Figure 6. “Wanted” posters provide opportunities for closer characterization and mood setting. A poster is used in the attract mode of Wanted (1984), whereas in Wild Bunch (1984) the poster has been integrated as part of the gameplay.
Higham, John. 1977. Strangers in the Land. Patterns of American Nativism 1860-1925. New York: Atheneum.
Comic book frames, maps, windows ilmainen casino bonus for 3 23 2015, and minigames could be readily utilized on the early interactive platforms where animation and video playback were still limited (see Figure 9). This also meant the actions would be partly narrated instead of involving the player as a more active participant. Apart from licenses and attempts to interpret the medium on the screen, older games have a certain affinity with comic books with their streamlined visuals, switching between static screens and combinations of text and pictures. In contrast to action games, these approaches enable different storytelling devices and detail to the historical scenarios.

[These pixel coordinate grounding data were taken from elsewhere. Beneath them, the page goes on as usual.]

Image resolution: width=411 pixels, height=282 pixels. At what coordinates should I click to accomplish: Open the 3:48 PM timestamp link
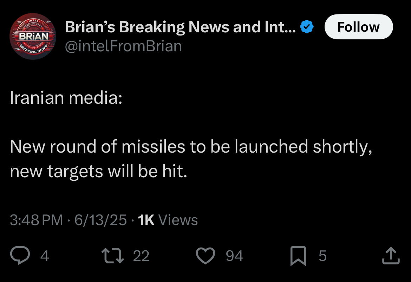(37, 220)
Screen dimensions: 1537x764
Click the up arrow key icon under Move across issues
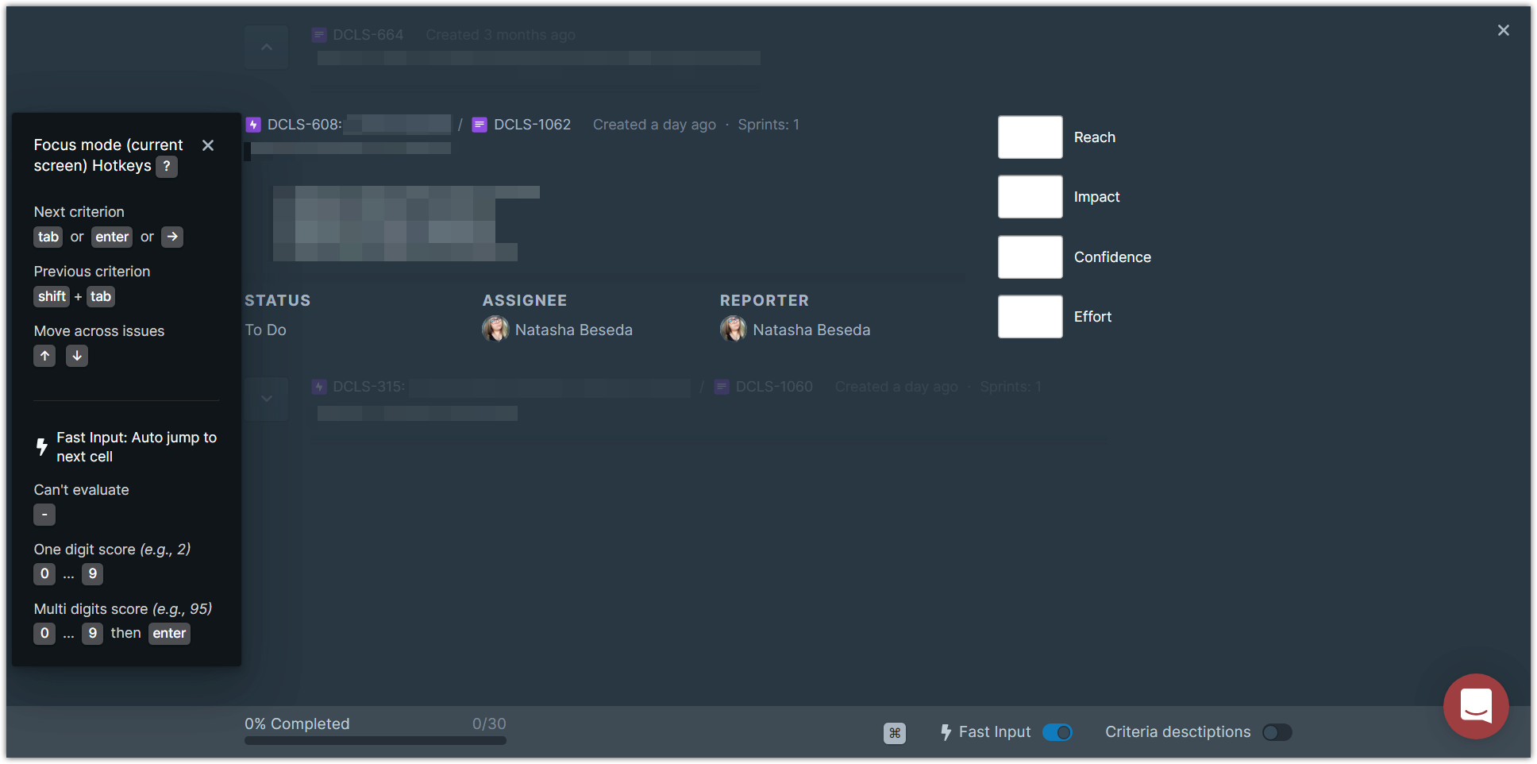pos(44,356)
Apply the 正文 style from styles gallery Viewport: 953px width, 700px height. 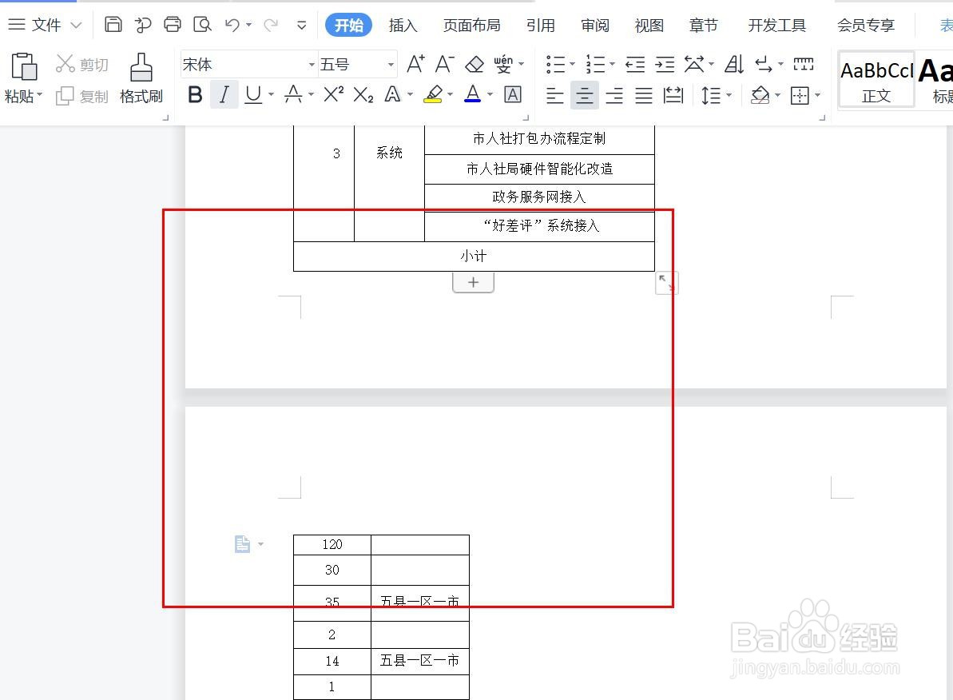[x=876, y=78]
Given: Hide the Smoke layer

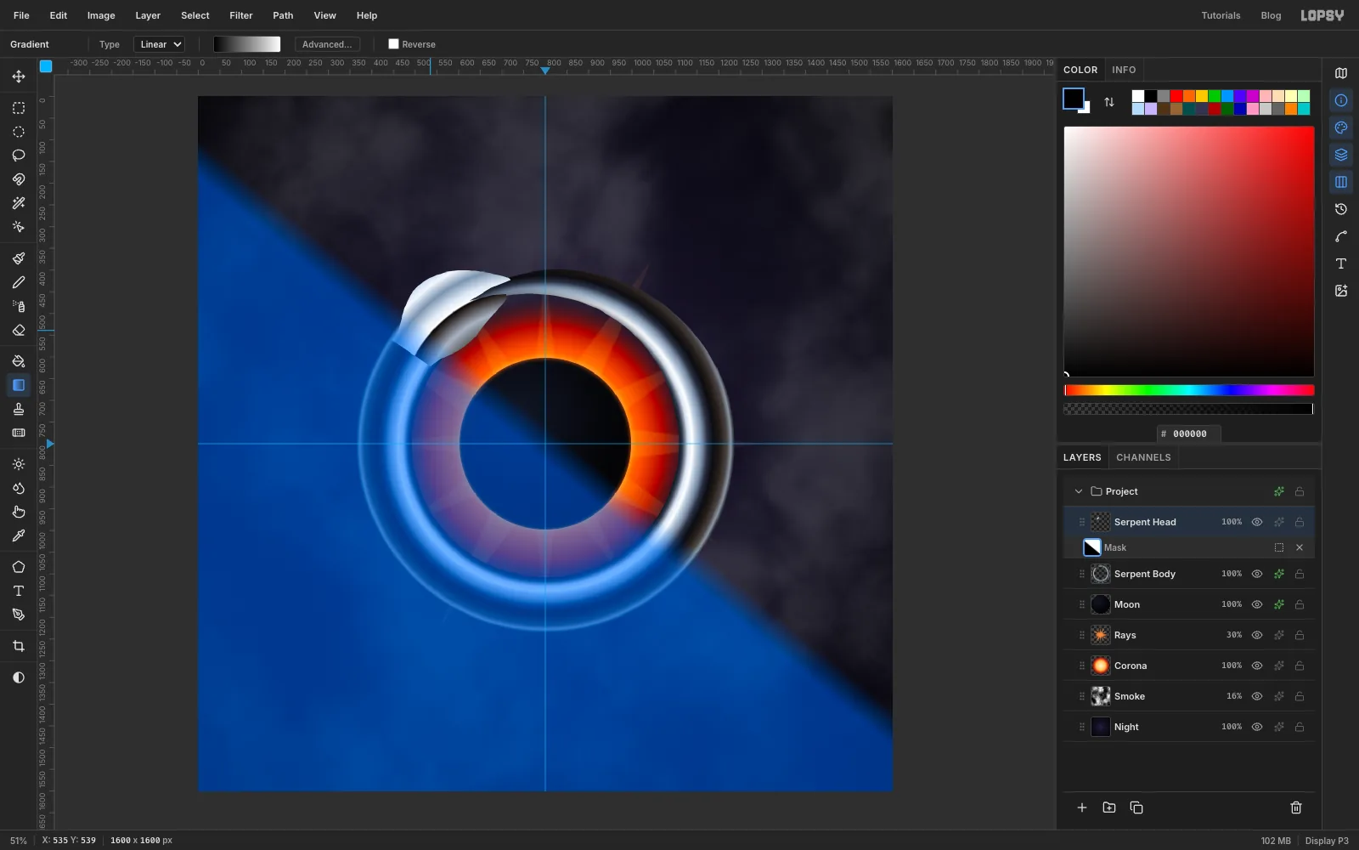Looking at the screenshot, I should tap(1257, 696).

Arthur, Paul. 2003. “How the West Was Spun: McCabe & Mrs. Miller and Genre Revisionism.” Cineaste 28(3): 18–20.
In these early games, a most minimal cast of characters would include the (sheriff) hero and an army of generic hoodlum villains, sometimes Indians. As the example of Gunfright and Law of the West demonstrates, the 1980s computer game could already expand the scope of characters and even suggest their appropriate role in a Western setting, made apparent through the gameplay itself (see Figure 7). The duel and target shooting gameplay elements had at the same time become higher-tension sections rather than main content. Today’s content-heavy games, such as Red Dead Revolver (2004), Helldorado (2007) or Six Guns (2012) can practically refer to every possible – racially inspired – character stereotype and the associated plotlines (Figure 8).
In this study, we examine a number of video games throughout the period ranging from the 1970s to today, building a timeline of game releases. The list comprises 383 titles, of which 315 are computer and video games (see Appendix). Most of them have been published commercially. The games originate from all over the world – most notably the US, UK, and Japan – so they also provide for comparisons between national differences, if any. The timeline was augmented with a small number of pinball [ii]. target shooting and reaction cabinets in order to contextualize the development of digital games.
Figure 11. In early games, horseback riding was seen almost exclusively within a Western theme. Outlaws and Express Raider.